§ **JOB**
Format everything in the records from the line containing "Viewport: 1170px width, 947px" down to the line containing "point(360,343)" as a numbered list, with both of those lines included and any blank lines omitted.

Raw records
━━━━

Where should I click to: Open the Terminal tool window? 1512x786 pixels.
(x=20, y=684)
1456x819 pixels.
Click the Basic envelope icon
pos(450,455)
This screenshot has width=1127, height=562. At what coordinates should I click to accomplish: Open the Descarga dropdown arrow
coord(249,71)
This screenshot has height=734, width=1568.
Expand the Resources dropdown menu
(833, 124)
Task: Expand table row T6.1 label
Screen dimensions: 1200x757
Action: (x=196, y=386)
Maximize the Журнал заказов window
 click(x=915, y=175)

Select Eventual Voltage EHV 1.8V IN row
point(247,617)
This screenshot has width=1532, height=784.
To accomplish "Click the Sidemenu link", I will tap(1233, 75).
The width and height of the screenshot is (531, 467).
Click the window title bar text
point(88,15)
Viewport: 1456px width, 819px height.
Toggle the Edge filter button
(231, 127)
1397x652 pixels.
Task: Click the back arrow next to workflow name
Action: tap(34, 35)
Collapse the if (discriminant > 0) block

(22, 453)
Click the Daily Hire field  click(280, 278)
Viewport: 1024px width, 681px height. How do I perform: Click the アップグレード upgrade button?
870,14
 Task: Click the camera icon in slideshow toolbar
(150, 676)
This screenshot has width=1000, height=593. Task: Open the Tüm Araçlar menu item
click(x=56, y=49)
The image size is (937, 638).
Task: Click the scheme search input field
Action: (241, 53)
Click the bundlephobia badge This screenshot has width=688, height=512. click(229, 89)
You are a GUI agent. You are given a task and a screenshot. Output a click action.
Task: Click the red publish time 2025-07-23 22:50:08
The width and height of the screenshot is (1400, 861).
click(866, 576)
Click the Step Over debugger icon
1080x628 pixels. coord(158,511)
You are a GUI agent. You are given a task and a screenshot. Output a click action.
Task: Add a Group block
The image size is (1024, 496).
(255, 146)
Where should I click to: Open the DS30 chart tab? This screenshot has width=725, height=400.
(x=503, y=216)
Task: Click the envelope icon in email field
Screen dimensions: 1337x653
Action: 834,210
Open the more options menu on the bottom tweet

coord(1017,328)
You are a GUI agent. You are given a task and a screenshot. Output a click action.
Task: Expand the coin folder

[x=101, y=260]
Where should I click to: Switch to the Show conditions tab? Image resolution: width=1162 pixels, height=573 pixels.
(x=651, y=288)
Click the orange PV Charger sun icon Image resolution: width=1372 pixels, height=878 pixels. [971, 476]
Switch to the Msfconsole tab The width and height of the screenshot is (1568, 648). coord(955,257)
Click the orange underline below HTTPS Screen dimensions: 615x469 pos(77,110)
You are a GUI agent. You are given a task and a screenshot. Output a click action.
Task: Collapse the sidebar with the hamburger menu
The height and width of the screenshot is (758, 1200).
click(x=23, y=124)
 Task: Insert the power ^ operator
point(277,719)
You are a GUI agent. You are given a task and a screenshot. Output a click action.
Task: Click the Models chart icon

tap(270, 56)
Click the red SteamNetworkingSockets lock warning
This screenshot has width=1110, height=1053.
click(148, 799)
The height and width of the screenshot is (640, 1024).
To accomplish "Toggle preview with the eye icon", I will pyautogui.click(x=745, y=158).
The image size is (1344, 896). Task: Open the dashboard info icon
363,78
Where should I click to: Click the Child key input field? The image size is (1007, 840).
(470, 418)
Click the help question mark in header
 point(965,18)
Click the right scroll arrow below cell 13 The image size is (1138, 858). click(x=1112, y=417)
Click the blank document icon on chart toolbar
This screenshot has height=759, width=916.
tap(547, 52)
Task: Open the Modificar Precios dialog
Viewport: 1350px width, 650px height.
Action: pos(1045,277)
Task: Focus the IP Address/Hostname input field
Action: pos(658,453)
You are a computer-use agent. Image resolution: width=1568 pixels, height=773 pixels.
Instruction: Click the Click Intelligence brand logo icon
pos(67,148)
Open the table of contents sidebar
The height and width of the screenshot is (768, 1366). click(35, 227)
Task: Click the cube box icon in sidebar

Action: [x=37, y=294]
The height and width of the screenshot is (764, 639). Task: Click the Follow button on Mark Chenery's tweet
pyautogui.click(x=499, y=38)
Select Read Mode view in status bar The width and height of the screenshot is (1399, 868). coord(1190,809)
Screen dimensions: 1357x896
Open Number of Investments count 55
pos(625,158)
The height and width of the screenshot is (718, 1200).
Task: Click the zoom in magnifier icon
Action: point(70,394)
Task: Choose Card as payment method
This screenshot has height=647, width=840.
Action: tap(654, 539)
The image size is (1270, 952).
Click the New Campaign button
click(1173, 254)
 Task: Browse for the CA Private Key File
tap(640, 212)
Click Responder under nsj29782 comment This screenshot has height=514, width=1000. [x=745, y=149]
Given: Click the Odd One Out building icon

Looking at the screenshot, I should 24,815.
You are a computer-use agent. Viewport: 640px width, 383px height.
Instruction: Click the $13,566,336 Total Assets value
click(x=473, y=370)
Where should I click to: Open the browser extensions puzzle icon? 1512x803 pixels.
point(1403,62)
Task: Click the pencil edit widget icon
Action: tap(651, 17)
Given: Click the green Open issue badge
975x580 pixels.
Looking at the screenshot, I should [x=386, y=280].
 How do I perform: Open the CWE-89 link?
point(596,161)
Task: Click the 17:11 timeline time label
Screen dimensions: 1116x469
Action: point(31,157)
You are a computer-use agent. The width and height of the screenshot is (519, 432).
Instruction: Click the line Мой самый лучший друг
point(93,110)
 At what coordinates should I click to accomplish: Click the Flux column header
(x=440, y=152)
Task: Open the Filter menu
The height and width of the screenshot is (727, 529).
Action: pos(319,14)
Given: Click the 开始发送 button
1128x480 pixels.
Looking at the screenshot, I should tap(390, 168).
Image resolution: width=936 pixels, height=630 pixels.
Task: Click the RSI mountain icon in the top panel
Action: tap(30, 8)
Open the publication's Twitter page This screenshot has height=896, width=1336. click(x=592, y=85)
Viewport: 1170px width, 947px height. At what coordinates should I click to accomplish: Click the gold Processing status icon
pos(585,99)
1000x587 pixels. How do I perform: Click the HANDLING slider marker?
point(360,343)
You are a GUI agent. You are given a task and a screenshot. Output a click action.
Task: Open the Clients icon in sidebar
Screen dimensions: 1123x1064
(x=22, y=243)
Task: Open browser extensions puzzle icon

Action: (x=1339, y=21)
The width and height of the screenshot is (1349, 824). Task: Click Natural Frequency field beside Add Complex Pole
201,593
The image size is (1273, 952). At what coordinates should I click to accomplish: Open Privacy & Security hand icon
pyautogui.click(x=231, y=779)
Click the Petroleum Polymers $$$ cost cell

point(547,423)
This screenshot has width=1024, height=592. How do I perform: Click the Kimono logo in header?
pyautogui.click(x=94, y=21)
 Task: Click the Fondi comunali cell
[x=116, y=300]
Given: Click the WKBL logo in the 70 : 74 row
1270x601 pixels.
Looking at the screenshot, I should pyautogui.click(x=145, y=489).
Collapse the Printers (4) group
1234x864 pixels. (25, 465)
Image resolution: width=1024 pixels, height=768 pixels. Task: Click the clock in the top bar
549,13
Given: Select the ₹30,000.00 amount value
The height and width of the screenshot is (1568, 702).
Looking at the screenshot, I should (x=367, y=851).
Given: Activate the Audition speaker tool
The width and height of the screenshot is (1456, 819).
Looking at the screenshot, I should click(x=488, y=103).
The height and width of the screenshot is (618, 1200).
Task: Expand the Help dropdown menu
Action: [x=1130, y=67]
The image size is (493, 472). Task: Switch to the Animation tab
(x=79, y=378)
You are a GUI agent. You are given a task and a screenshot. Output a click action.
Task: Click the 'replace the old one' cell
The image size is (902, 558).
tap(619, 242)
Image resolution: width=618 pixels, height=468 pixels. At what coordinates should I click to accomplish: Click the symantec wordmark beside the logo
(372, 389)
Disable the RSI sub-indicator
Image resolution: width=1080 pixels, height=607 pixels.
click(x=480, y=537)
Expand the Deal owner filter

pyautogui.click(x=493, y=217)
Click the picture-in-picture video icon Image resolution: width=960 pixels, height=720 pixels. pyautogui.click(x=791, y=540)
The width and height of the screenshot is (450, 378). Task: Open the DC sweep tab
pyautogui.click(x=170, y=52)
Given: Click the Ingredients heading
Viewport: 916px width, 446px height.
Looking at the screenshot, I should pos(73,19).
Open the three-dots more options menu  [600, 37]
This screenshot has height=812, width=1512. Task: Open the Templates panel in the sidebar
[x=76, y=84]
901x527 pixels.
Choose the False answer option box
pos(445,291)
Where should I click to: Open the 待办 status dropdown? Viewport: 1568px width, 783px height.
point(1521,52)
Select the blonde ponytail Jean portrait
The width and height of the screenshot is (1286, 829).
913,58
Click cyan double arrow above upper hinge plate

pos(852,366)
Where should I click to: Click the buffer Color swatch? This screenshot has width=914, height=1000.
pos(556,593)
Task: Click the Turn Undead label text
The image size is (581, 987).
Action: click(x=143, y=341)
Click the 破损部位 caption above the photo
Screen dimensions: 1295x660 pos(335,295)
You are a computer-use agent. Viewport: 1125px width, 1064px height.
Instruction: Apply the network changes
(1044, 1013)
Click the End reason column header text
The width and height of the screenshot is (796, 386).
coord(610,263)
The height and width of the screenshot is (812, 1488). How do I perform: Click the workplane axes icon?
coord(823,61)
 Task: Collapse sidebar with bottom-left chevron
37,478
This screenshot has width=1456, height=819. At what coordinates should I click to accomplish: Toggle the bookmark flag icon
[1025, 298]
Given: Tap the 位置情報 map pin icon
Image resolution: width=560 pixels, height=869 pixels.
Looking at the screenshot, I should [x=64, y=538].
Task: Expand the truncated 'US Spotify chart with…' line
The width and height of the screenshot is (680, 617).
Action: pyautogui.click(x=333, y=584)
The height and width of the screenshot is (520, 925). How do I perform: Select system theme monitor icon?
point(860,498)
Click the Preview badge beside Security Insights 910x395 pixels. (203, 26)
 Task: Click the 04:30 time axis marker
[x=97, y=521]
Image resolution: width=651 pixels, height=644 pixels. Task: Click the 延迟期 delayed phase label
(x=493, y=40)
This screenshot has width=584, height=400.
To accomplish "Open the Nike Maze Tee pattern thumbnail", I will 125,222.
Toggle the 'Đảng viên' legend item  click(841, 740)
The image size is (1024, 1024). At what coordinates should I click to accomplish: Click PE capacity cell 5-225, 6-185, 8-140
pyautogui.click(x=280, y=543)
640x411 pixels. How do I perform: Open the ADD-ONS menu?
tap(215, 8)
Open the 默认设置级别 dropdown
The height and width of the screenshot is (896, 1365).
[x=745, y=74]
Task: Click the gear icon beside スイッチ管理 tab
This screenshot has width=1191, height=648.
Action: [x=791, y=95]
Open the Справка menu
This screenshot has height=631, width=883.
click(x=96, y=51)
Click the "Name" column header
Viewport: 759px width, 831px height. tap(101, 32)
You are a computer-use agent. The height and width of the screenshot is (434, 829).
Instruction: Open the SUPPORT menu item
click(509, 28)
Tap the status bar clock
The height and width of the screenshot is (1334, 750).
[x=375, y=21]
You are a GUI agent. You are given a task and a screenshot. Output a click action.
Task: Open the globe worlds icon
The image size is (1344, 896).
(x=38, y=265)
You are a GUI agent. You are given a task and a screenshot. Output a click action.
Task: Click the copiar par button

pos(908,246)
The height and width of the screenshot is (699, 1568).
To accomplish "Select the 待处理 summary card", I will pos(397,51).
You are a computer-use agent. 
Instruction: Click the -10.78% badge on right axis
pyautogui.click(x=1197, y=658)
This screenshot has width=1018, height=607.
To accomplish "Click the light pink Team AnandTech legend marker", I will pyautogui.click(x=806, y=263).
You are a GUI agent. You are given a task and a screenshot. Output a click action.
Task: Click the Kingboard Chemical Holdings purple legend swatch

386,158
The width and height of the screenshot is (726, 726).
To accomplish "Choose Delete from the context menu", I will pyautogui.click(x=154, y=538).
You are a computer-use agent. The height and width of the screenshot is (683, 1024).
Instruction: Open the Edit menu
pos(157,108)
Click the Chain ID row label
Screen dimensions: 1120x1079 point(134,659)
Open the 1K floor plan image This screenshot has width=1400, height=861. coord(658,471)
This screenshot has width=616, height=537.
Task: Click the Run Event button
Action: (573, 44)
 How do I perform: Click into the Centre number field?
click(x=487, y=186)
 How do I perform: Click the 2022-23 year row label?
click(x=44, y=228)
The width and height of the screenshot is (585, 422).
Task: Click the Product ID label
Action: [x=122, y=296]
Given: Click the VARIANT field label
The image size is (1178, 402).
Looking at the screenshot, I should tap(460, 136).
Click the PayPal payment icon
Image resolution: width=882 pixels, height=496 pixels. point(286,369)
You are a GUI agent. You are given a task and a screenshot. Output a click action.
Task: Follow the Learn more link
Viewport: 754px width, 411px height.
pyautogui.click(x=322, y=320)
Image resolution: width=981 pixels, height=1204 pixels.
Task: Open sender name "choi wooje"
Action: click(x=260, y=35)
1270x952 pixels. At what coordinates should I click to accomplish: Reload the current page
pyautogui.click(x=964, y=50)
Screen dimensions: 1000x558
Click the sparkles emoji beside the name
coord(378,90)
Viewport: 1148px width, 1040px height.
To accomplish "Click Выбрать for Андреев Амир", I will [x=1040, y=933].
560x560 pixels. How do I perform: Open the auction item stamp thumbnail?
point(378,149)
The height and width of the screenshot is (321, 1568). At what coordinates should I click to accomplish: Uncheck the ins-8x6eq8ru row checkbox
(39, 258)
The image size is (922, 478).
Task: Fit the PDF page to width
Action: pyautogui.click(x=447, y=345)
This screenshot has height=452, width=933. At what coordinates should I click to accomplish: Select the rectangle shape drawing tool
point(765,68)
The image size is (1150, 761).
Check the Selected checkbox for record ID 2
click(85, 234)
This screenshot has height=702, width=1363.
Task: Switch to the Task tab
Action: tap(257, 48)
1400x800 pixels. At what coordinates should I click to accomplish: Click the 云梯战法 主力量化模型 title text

━━━━

§ **ANSWER TO THE TASK**
1. Viewport: 1170px width, 947px height. At what coordinates should I click to accomplish: Click the gold Processing status icon
2. pos(585,99)
3. 1000x587 pixels. How do I perform: Click the HANDLING slider marker?
4. point(360,343)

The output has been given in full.